Background Ventricular and arterial disproportion with right sided dominance in the fetus are associated with coarctation of aorta. We present the postnatal outcomes of fetuses diagnosed with arterial and/or ventricular disproportion with emphasis on management strategy.
Methods Retrospective review of fetal echocardiography reports and postnatal outcome of fetuses with arterial and/or ventricular disproportion evaluated between January 2012 and December 2014 at Birmingham Women’s Hospital. Parameters assessed were arterial disproportion, ventricular disproportion, posterior shelf and abnormal flow across the isthmus. The fetuses were categorised into the following three groups - Group A (High risk) – Delivery at unit with a tertiary neonatal centre and postnatal prostaglandin prior to echocardiogram; Group B (moderate risk) – No prostaglandin but echocardiogram prior to discharge, and Group C (low risk) – postnatal clinical assessment.

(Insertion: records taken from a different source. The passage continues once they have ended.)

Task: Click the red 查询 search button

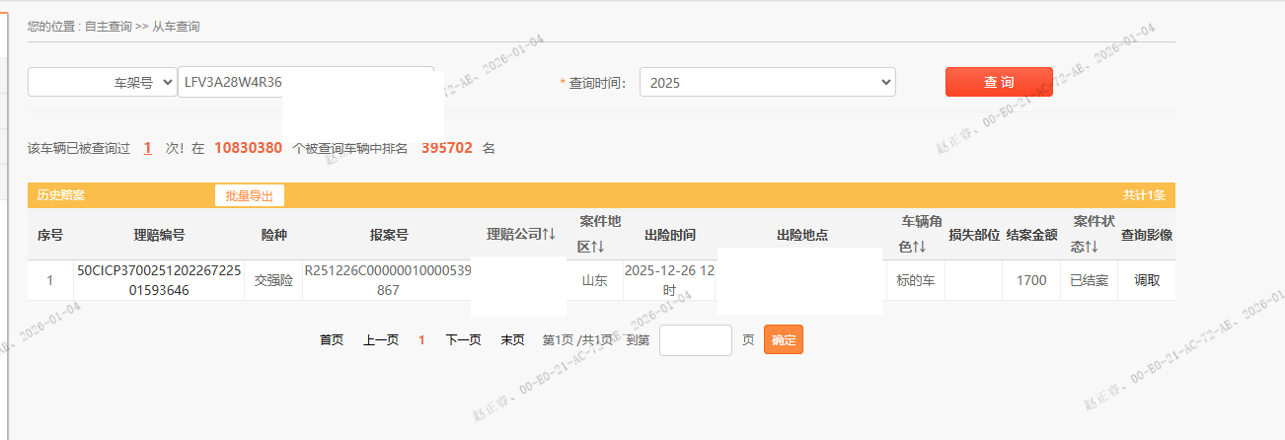Action: 999,82
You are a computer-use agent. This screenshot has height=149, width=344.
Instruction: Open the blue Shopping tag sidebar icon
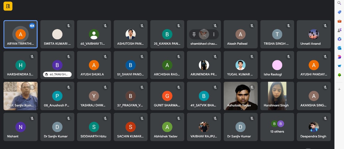[x=339, y=12]
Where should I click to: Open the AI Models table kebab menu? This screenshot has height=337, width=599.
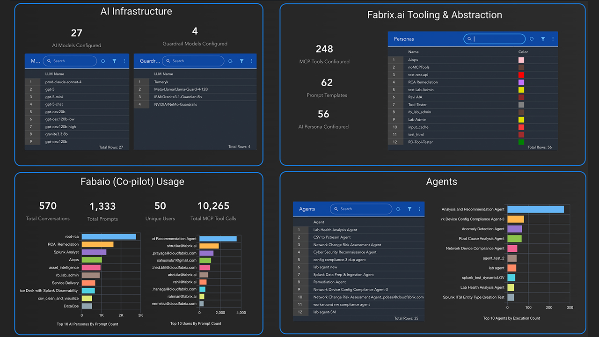[x=124, y=61]
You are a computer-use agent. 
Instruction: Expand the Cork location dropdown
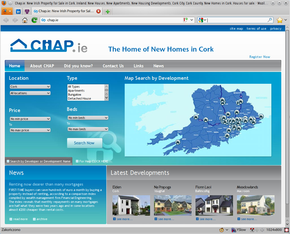30,87
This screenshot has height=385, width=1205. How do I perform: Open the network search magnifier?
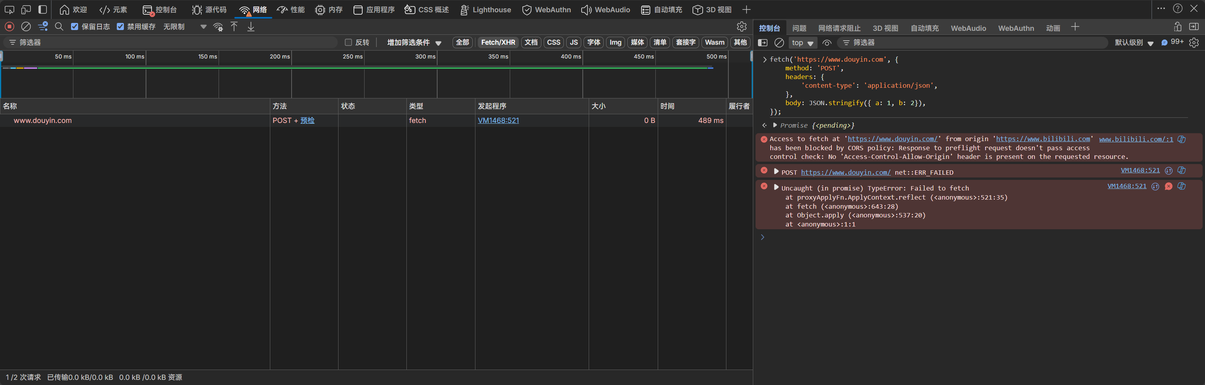(59, 27)
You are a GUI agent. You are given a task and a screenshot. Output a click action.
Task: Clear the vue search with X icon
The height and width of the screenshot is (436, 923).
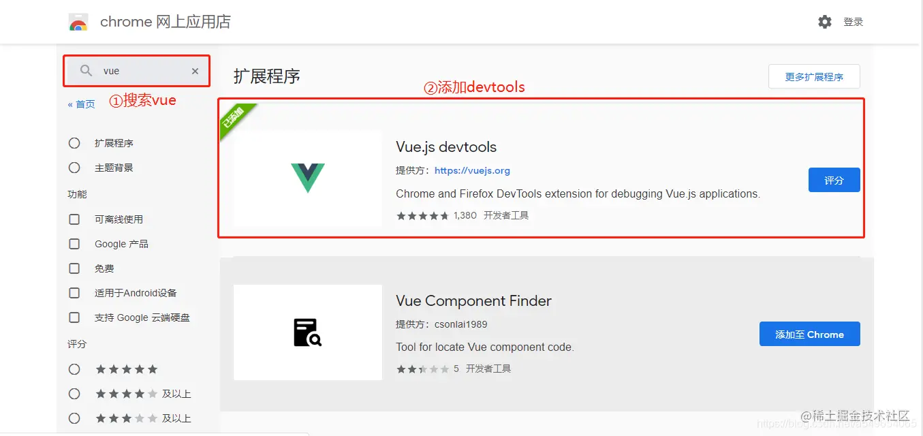[x=195, y=71]
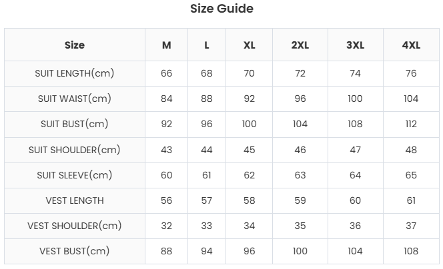Viewport: 443px width, 269px height.
Task: Click the VEST LENGTH row label
Action: click(x=75, y=200)
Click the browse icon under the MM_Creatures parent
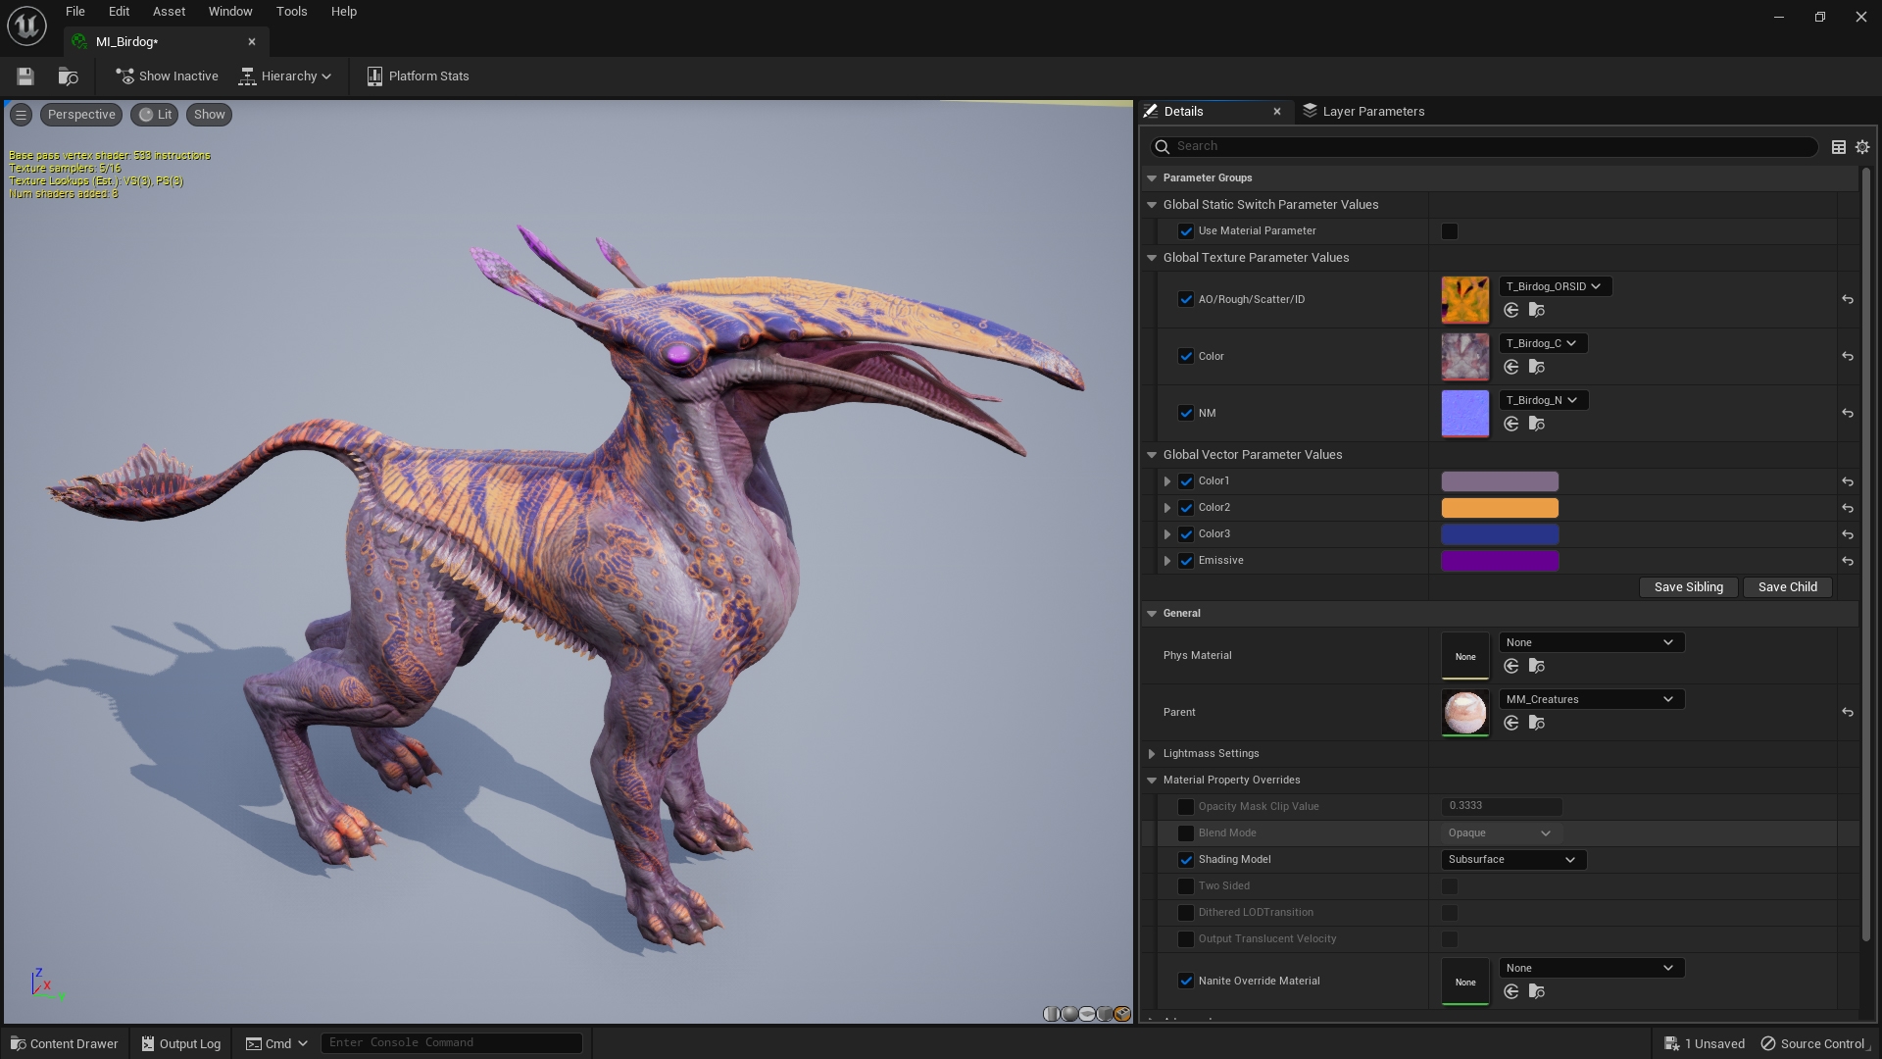Viewport: 1882px width, 1059px height. (1537, 723)
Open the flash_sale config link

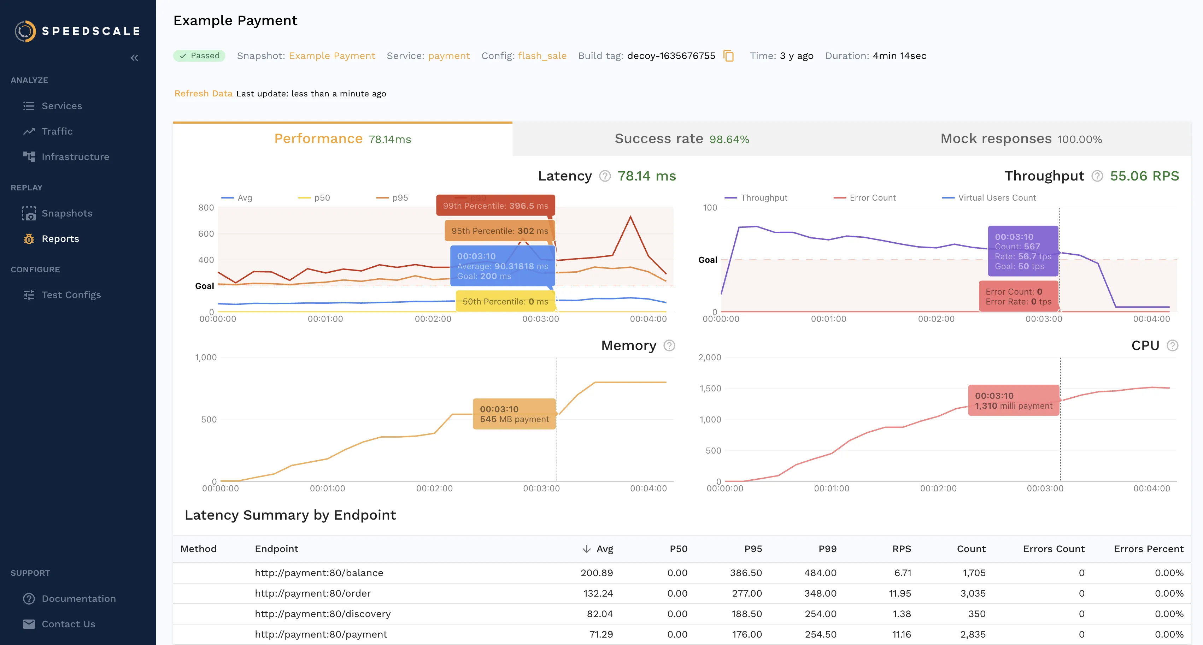pos(542,56)
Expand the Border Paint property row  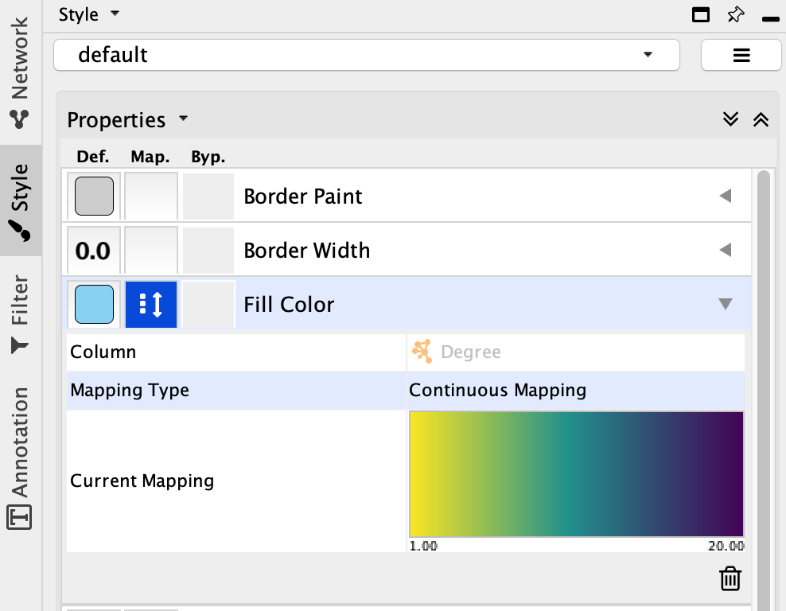coord(725,196)
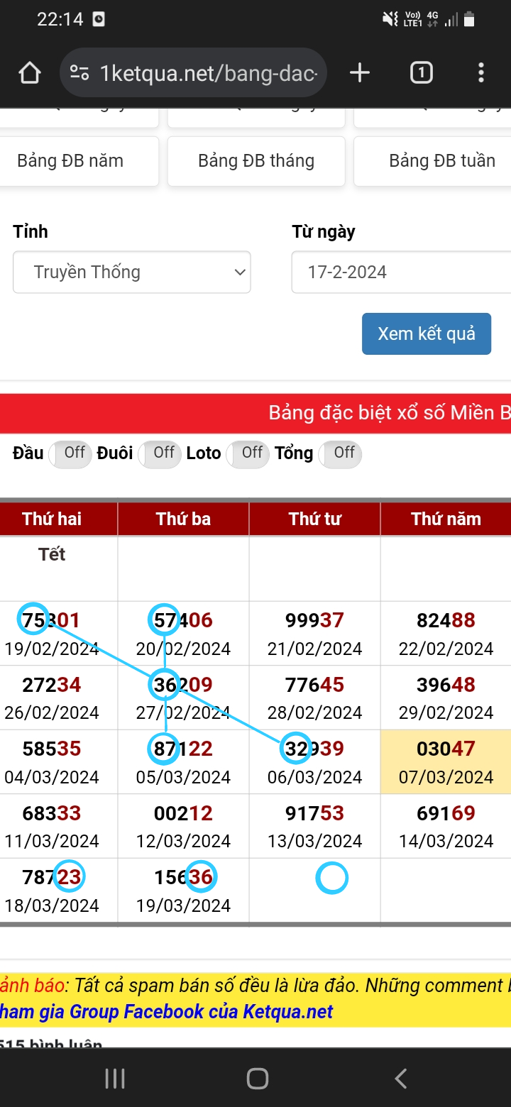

Results Of the 68 fetuses with disproportion, there were 3 terminations of pregnancy, 1 intrauterine death and 2 lost to follow up. Of the remaining 62 fetuses, 38 were in Group A, 11 in Group B and 13 in group C. In Group A, 21/38(55%) had coarctation of aorta confirmed postnatally. In Group B, 1 neonate had coarctation which was identified and operated on prior to discharge. No cases of coarctation were identified in group C. Comparing the fetuses with postnatal coarctation in Group A to those that did not, fetuses with coarctation had more antenatal scans (median 3 vs. 2; p < 0.05) and the decision to start prostaglandin was made earlier in pregnancy (median 29 weeks gestation versus 33 weeks; p < 0.05).
Conclusions Risk stratification was a safe and effective way of managing fetuses with antenatal disproportion. However, 45% (n = 17) of neonates started on prostaglandin did not have coarctation. Further study is required to improve the predictive accuracy of antenatal diagnosis in this difficult subset of patients.